The entries were judged Sunday and will be on display at the fairgrounds’ Evelyn Heim Building through Saturday.

Klinetop said most culinary entrants are older area residents, fair volunteers and 4-H moms. But new participants are throwing their cakes, candies and bar cookies in the ring every year.

“Every year I have new entries, and the creativity of the cakes is starting to get better and better every year,” she said. “We’re finding that the younger ladies in the farm community are bringing in things.”

The competition also gets its share of male participants, mostly in the food preservation category. Barbecue and catsup/chili sauces are often hotly contested.

A panel of judges, including a graduate of the Great Lakes Culinary Arts Institute at Northwestern Michigan College, tasted every entry except the decorated cakes. The judges also evaluated them on texture and appearance.

“I have seven of them divided up, so they don’t go home with so much food to digest,” said Klinetop, adding that the decorated cakes are judged according to their detail.

Visitors can view — but not taste — the entries, including the two most popular categories: cherry pies and decorated cakes. Klinetop said the winner of the Best Cherry Pie takes home $10 and a special platter, while first place winners in other categories get a blue ribbon and $3.

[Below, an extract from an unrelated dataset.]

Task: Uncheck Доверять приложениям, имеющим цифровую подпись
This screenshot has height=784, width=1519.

Kim Kelderhouse won two blue ribbons in this year’s competition for her Black Mocha Cake with Cool Whip frosting and her Carrot Cake with Maple Syrup Glaze.

Kelderhouse, 22, learned to bake cakes for friends’ and relatives’ birthdays but often found herself modifying the frosting recipes.

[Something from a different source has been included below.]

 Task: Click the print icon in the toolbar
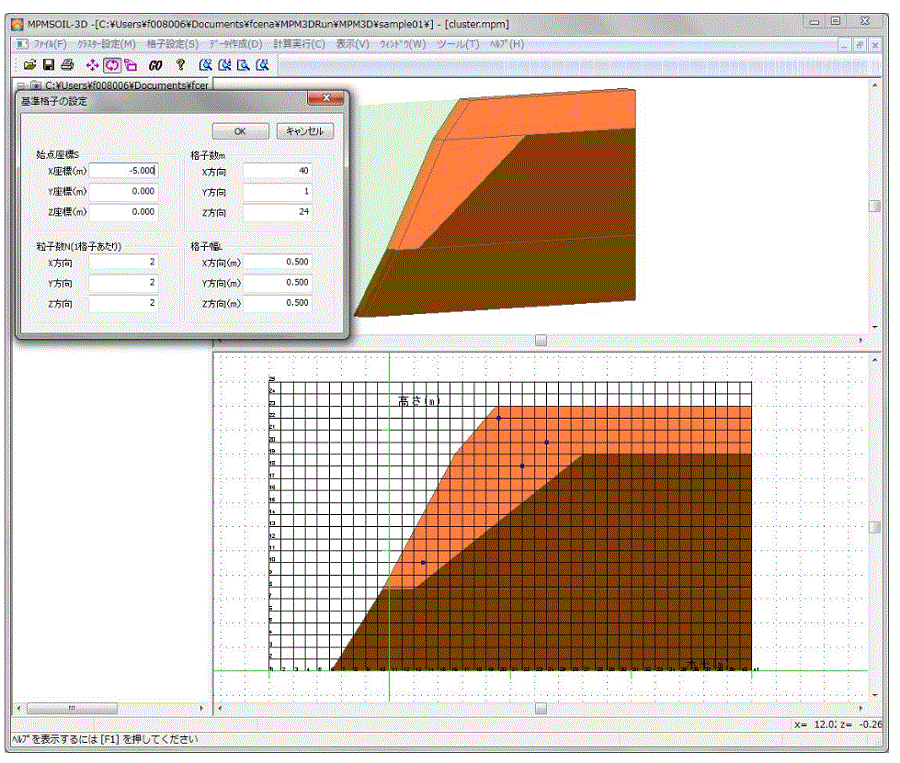pyautogui.click(x=66, y=64)
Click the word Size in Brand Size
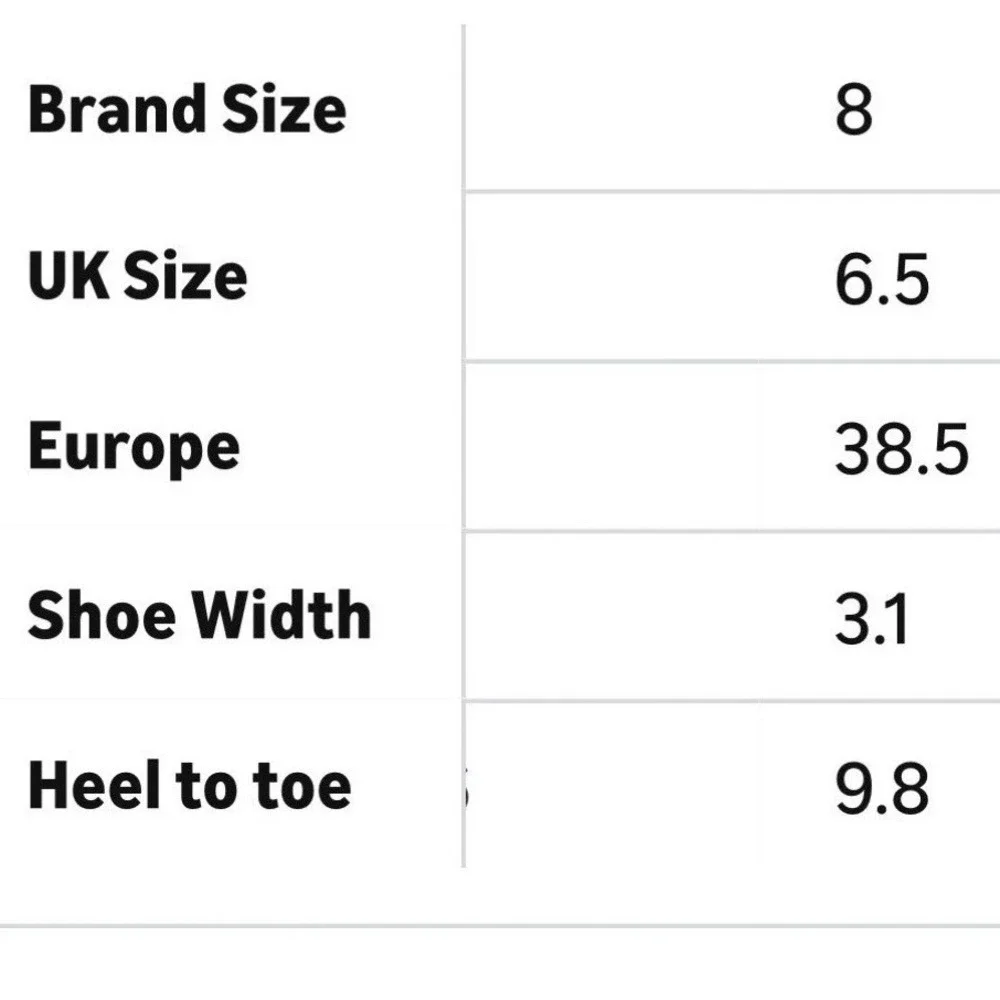Screen dimensions: 1000x1000 (x=284, y=110)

“I just didn’t like the store-bought cakes with all that sugary frosting,” said Kelderhouse, a museum assistant at the Leelanau Historical Museum and a 4-H leader in her native Leelanau County. “I do things a little different with frosting.”

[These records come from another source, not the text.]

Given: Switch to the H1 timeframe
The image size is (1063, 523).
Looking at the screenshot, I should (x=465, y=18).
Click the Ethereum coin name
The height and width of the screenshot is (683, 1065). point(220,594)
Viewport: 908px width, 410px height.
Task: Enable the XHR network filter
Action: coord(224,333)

Nancy Ingersoll of Kingsley entered the fair for the first time this year at the behest of a co-worker. She was surprised to win first place in the brownie category for her Milk Chocolate Macaroon Bars, which blend a brownie recipe from an old, taped-together Betty Crocker cookbook and a topping from a newer recipe.

“I’m just a grandma baker,” said Ingersoll, 71, who sometimes makes the bars for special events at her daughter’s Interlochen quilt shop, where Ingersoll works. “I’m not fancy or anything. I just bake.”

Klinetop, who lost out to Kelderhouse in the carrot cake category, is celebrating her seventh year as culinary arts superintendent at the fair.

“It’s a lifestyle,” she said. “Once you get hooked, you’re hooked.”

She believes culinary arts are essential to the 105-year-old fair, one of the longest ongoing events in the region.

“Everyone likes to bake something or another. We always have something to put on the table. We cook all year round for our families, so it’s essential to the fair,” she said.

Carrot Cake with Maple Syrup Glaze

Cake:

1 c. all purpose flour

1 1/2 c. whole wheat pastry flour

1 1/4 t. baking powder

1 t. baking soda

1 1/4 t. ground cinnamon

1/2 t. fresh ground nutmeg

1/2 t. salt

1 ½ lbs. carrots, peeled

1 1/2 c. (10 1/2 oz.) granulated sugar

1/2 cup (3 1/2 oz.) packed light brown sugar

4 large eggs

1 c. safflower oil

1/2 stick butter, softened

Adjust oven rack to middle position; heat oven to 350°. Spray 13-by-9-inch baking pan with nonstick cooking spray. Whisk together flour, baking powder, baking soda, cinnamon, nutmeg, and salt in large bowl; set aside. In food processor fitted with large shredding disk, shred carrots (you should have about 3 cups); transfer carrots to bowl and set aside. Wipe out food processor workbowl and fit with metal blade. Process granulated and brown sugars and eggs until frothy and thoroughly combined, about 20 seconds. With machine running, add oil and butter through feed tube in steady stream. Process until mixture is light in color and well emulsified, about 20 seconds longer. scrape mixture into medium bowl. Stir in carrots and dry ingredients until incorporated and no streaks of flour remain. Pour into prepared pan and bake until toothpick or skewer inserted into center of cake comes out clean, 35 to 40 minutes, rotating pan halfway through baking time. Cool cake to room temperature in pan on wire rack, about 2 hours.

Maple syrup glaze:

2 T. unsalted butter

1/4 c. pure maple syrup

1 c. confectioners sugar

In a small saucepan, melt butter and syrup together over medium heat. Whisk confectioners sugar into hot mixture until smooth, and immediately pour over cooled cake.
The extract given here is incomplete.